*Given records*:
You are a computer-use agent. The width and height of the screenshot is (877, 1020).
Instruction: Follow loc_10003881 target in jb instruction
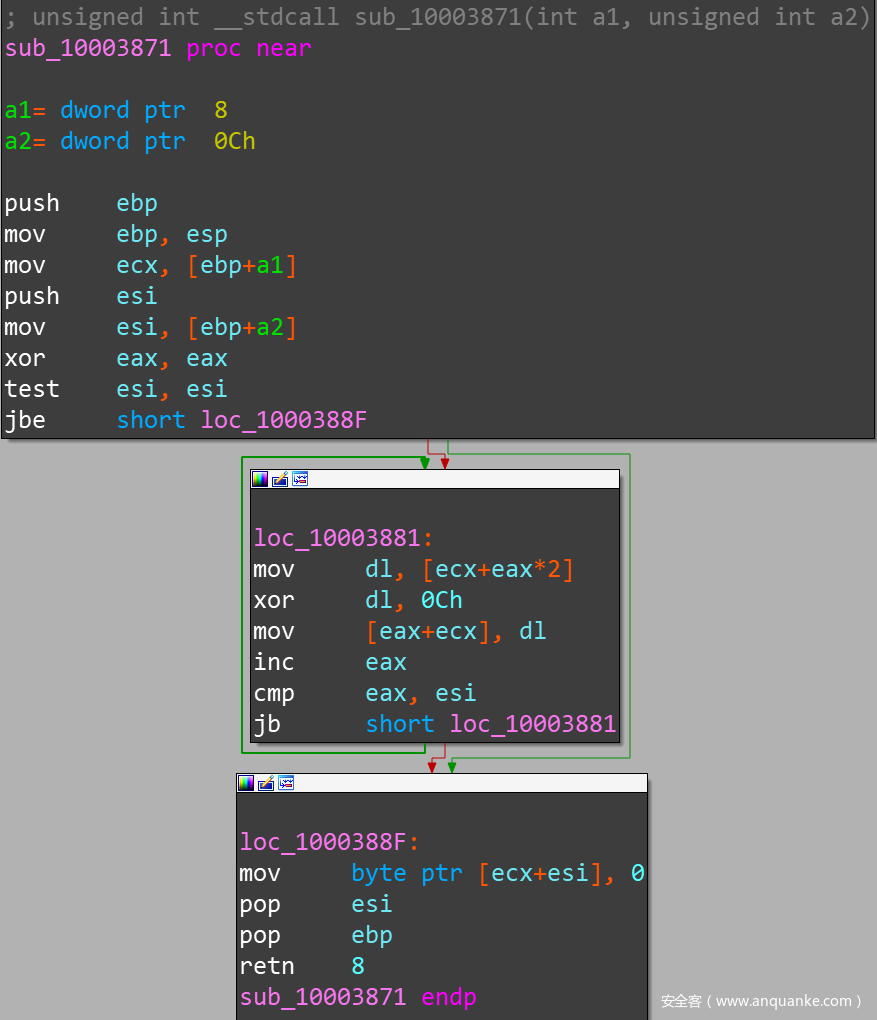point(532,724)
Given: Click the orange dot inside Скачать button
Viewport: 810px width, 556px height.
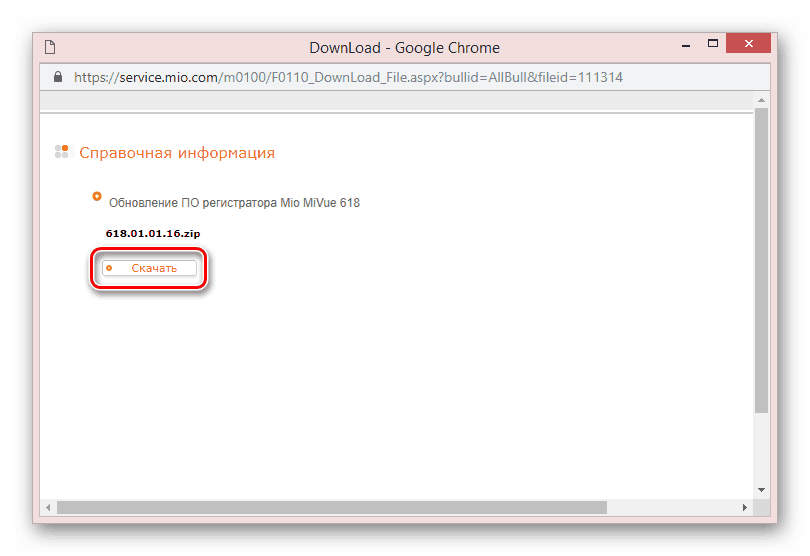Looking at the screenshot, I should 109,268.
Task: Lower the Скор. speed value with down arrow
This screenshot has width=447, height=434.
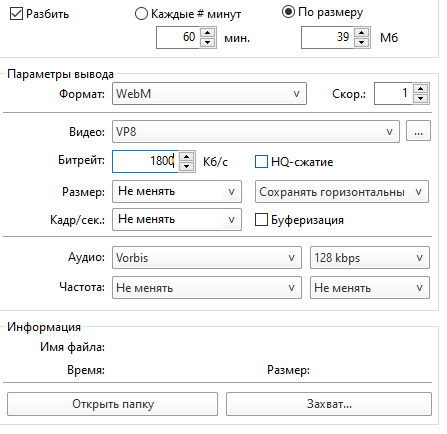Action: (420, 98)
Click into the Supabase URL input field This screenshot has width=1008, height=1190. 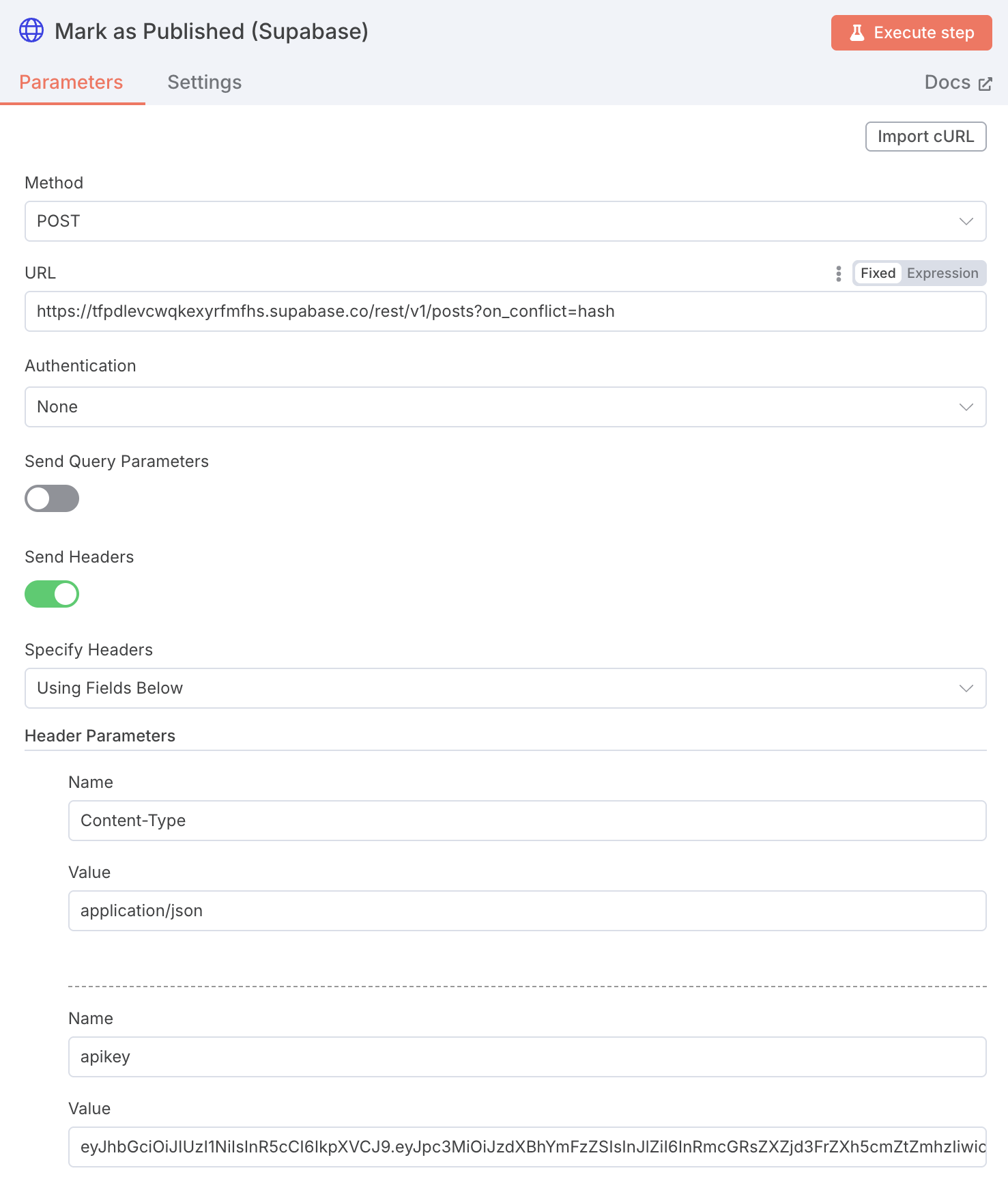coord(505,311)
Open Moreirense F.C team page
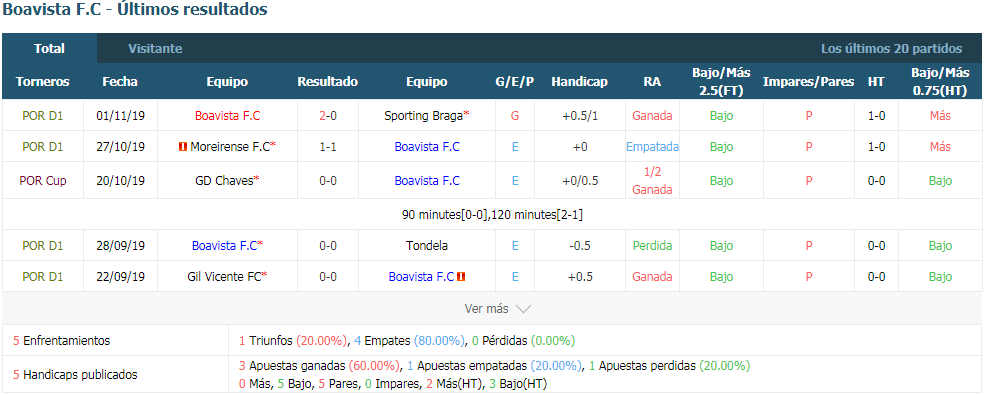 pos(232,147)
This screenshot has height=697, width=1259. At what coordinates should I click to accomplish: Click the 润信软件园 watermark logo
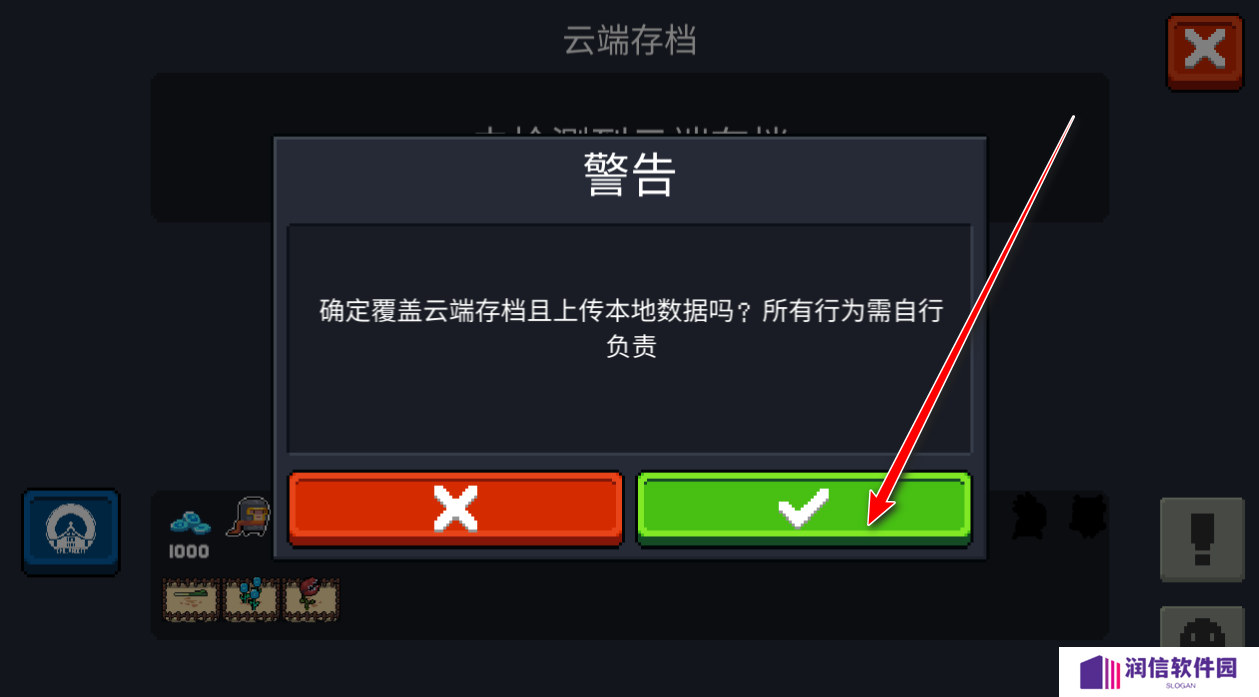(1159, 672)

*Task to complete*: The expected output is every line from the line where "Open Moreirense F.C team page" appears to the final line of the material, unchanged and with no pictures.

*Solution*:
Open Moreirense F.C team page
 pos(232,147)
This screenshot has height=697, width=1259. At what coordinates should I click to accomplish: Click the 润信软件园 watermark logo
(1159, 672)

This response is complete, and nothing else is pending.